Methods: An interprofessional simulation was created with three phases. Phase One focused on the interprofessional team’s communication with the patient and family members. Phase Two focused on the communication between the team members regarding a sudden change in the patient’s condition. Phase Three focused on family communication during the withdrawal of life-sustaining measures. Each phase included a pre-briefing and debriefing with all students. In each simulation, the team was comprised of nursing (n=7-8) and social work (n=1-2) students, and medical residents (n=1-2). Participants not actively participating in the simulation observed on a live video feed. During the first and third phase of the simulation, participants interacted with actors portraying family members of the patient.
The simulation was conducted throughout three semesters (Fall 2017, Spring 2018, and Fall 2018), and modifications were made each semester in response to student feedback. Modifications included the actor roles (spouse versus child) or the length of the simulation (1.5 hours versus 1 hour).
Following the simulation, trained research assistants viewed video recordings of the simulations. Communication was assessed using the Gap Kalamazoo Communication Skills Assessment Form, which assesses team communication on several attributes from poor to excellent (Peterson, Calhoun, & Rider, 2014). The research assistants independently evaluated the simulations, evaluated communication skills, and discussed discrepancies in evaluations until an agreement was reached.

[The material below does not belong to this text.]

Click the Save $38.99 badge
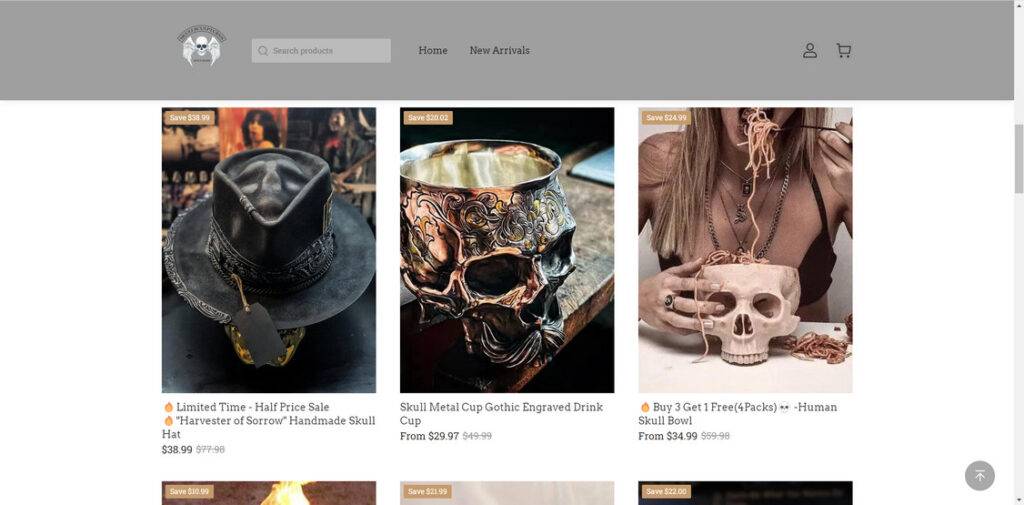Image resolution: width=1024 pixels, height=505 pixels. pos(190,118)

Results: With regard to communication, most simulation teams scored “good” through “excellent” in the categories of sharing information and communicating accurate information. These skills were explored in the pre-briefing and debriefing. Teams varied in their incorporation of empathy, which could be due to variations in team dynamics or actor performance. Longer simulations (1.5 hours) tended to foster more empathy and the provision of closure than shorter simulations (1 hour). Additionally, participants that had previous experiences with simulations appeared more willing to participate than participants who had not been in a simulation before. The nursing students and medical residents were typically more engaged in the simulation than many of the social work students who lacked previous exposure to simulated learning experiences.
Conclusion: The simulation had a positive impact on the interprofessional team’s communication skills. In the future, other interprofessional team members that are closely involved with care of seriously ill patients should be included, such as chaplains. Future simulations will incorporate modifications to foster more opportunities to demonstrate empathy or provide closure.